Will Hochman/Spring 2006/English 112

Elements of Rhetorical Analysis and Arugmentation in Composition*

Using the questions four questions below and the analyses they engender may help us to focus on the elements of argument: claims, evidence, and assumptions, or on whether the status of a controversy involves arguments of fact, definition, evaluation, or procedure. 

What does the audience feel is valuable here (sometimes termed the pathetic appeal, but it can be more broadly concerned with values)?

What information and arguments have been or could be made about the topic (logical appeals)?

What experiences and claims to authority qualify an author to speak or write in this domain (ethical appeal)?

What metaphors, images, oppositions, hierarchies, and genres will be effective in this text (stylistic appeal)?
 

In addition to analyses of the resources of the rhetorical situation, the elements of arguments, and the status of the debate, rhetorical analyses often uses topical categories to examine strategic junctures in the value systems that operate within a particular domain of discourse.  These analyses sometimes become  ideological critiques of the social experiences, cultural assumptions and political purposes in an area of discourse.
 

The elements of the rhetorical situation are:


Audience 

Topic

Author

Text
 

The elements used to characterize the purposes  of discourse are:


Persuasive

Informative

Creative

Self-expressive

Literary


Rhetorical strategies are:


Emotional appeals that lead to questions about shared values

 

Logical appeals that touch on what is deemed reasonable

 

Ethical appeals that lead to questions about authority

 

Stylistic appeals that focus on the conventions of the text

 

It is important to stress rhetorical analysis in our compostition classes because it can help us reflect upon how to adapt the writing skills and values they are challenged to learn.  Using rhetorical analysis to foster metacognition about writing changes the criticism that composition teaches academic forms of literacy that do not transfer to other, "real world" contexts and purposes.  Rhetorical analysis can provide a complementary point of reference to discussions of the writing process because rhetorical analysis makes reflection practical in ways that make sense of academic, literary, and hypertext forms of writing by examining how varied reoccuring situations give rise to genres that formalize shared expectations and purposes.

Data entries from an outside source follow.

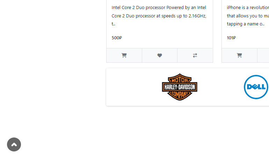Click the partially visible button beside iPhone cart
This screenshot has height=157, width=269.
[x=263, y=55]
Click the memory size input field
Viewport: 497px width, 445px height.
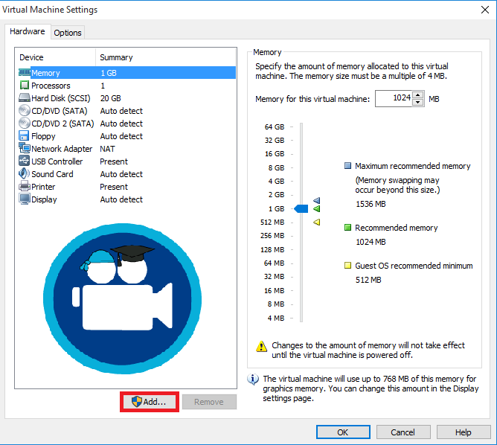click(394, 98)
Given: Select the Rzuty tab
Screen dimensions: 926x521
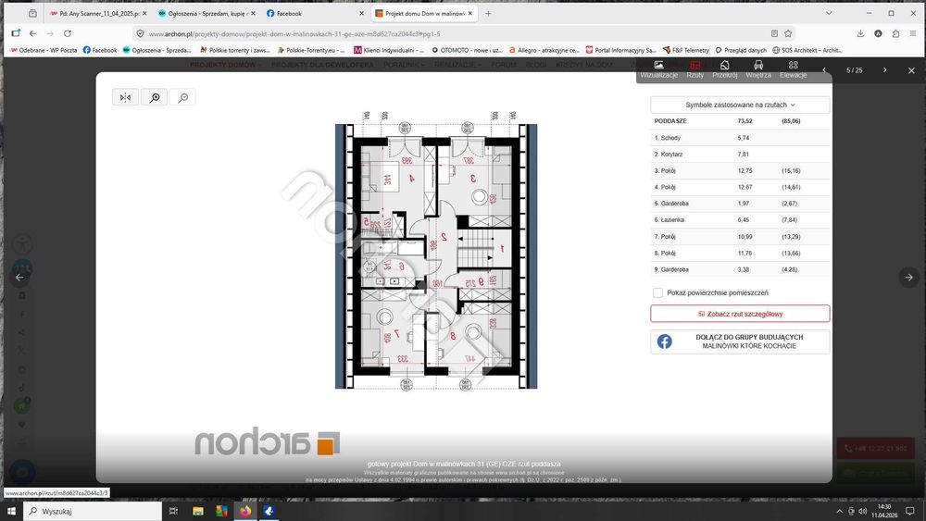Looking at the screenshot, I should 695,69.
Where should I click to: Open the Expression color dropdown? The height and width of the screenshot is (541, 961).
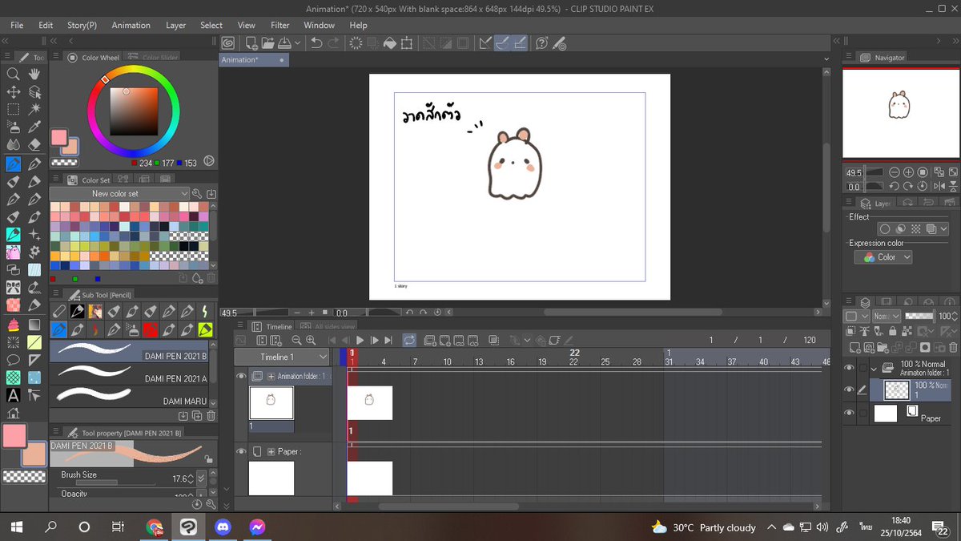(883, 257)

In the last twenty years, rhetoric and composition have become reestablished as part of college English studies.  While rhetoric is the oldest of the liberal arts, it was eclipsed a century ago when literature was reduced from all eloquent discourse to a modern concentration on fiction, poetry and drama.  The renewed synthesis of rhetoric and composition has helped to connect the teaching of writing with a broader humanistic tradition concerned with studying how people interpret received values against changing situations to address shared purposes.  We are entitled and encouraged to use rhetorical analysis to connect reading and writing. Writing is defined as a problem-solving process that presents opportunities for writing classes and teachers to intervene to improve students' learning and thinking as well as their writing.  Shifting the focus of instruction from written products to writing processes has enabled teachers to create opportunities for collaborative learning and strategic thinking about how to achieve an intended purpose with a particular audience in a specific situation.  Writing makes learning visible, and attending to this dynamic can make teaching more effective, and learning more critically engaged.  A rhetorical stance can help connect academic writing with public issues by fostering the sort of reflective and engaged learning that can enable students to transfer their learning across varied situations.
 
Rhetorical analysis often focuses on how to achieve a purpose by using the resources of a situation.  As such, rhetorical analysis often assumes the perspective of the writer or speaker concerned with how to persuade an audience and sometimes uses the rhetorical appeals to consider how to exploit the resources of a situation.

Rhetorical analysis can foster reflection by helping students to question their own assumptions.  One of the oldest ways to learn rhetoric is to argue for and against a position.  While it was condemned by philosophers for failing to respect the Truth, this method was valued by rhetoricians as a means to enable people to assess the weaknesses in their own thinking and anticipate responses to them.  More than just a means to win, this method can also help foster reflections on why one thinks as one does.  Such reflections can be developed along the three lines of inquiry already noted by pursing research on the historical development of arguments for or against a position, analyses of the value systems that support a position, and scenarios and analyses of what follows from a line of thinking.  Such inquiries can help one to become more reflective, and perhaps more critical.

One way that such analyses can foster critical engagement with public controversies is to help people think through the experiences, assumptions and purposes of others.  Rhetorical analysis shifts the focus from what to how--away from what happened to how an action or argument arises from a set of experiences that led these people to think in these ways and hope these outcomes would follow from these acts.  This sort of analysis can be developed along three lines of inquiry: one focusing on the historical experiences of an other, a second focusing on close readings of their texts, and a third that situates those texts in a projected set of purposes or scenarios for possible outcomes.  Such analyses may enable us to begin to understand the experiences, beliefs and purposes of others, which can be valuable if for no other reason than to reflect before acting or reacting.

 

*Much of this page was adapted from a post on WPA-L on January 5, 2005 by Tom Miller at the University of Arizona.